Supplied records
====

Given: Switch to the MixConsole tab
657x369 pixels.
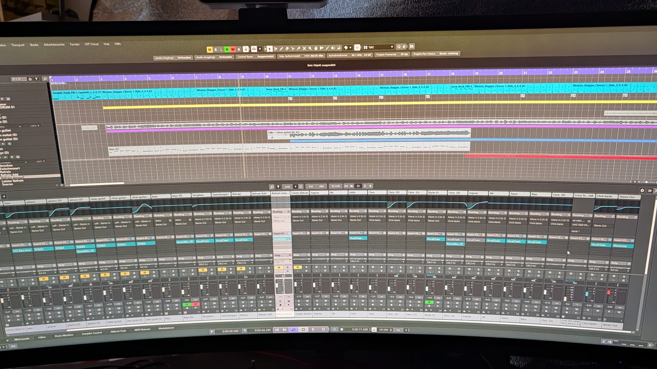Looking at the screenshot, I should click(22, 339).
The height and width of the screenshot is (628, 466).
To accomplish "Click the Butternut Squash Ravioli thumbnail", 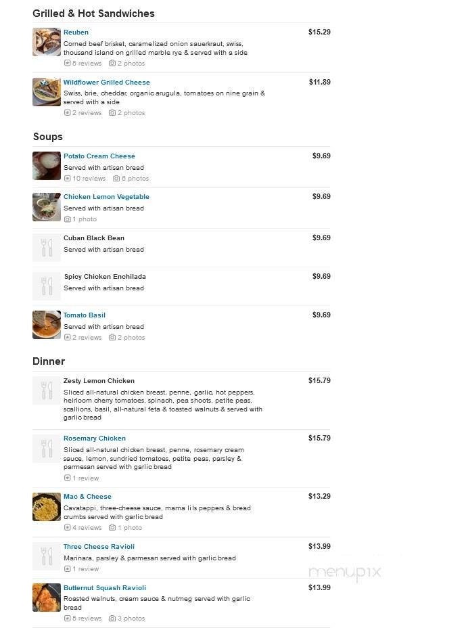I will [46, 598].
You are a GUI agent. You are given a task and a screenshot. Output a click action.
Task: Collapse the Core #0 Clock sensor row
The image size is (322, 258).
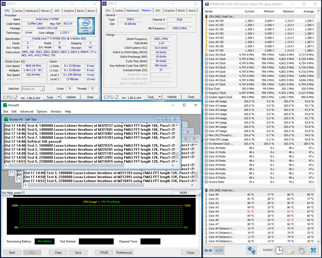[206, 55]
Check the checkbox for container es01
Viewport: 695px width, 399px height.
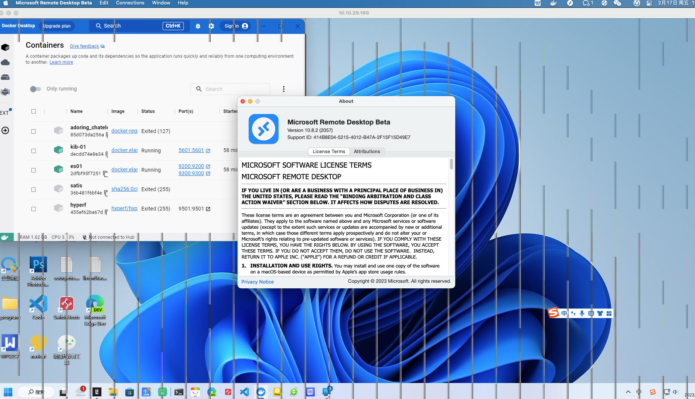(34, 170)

====

Work to complete
Rewrite the material from the line containing "Check the checkbox for container es01" through the end of the material, substituting "tick box" for "checkbox" and changing nothing else. Leave the pictures out of your answer.

Exercise answer
Check the tick box for container es01
Viewport: 695px width, 399px height.
(34, 170)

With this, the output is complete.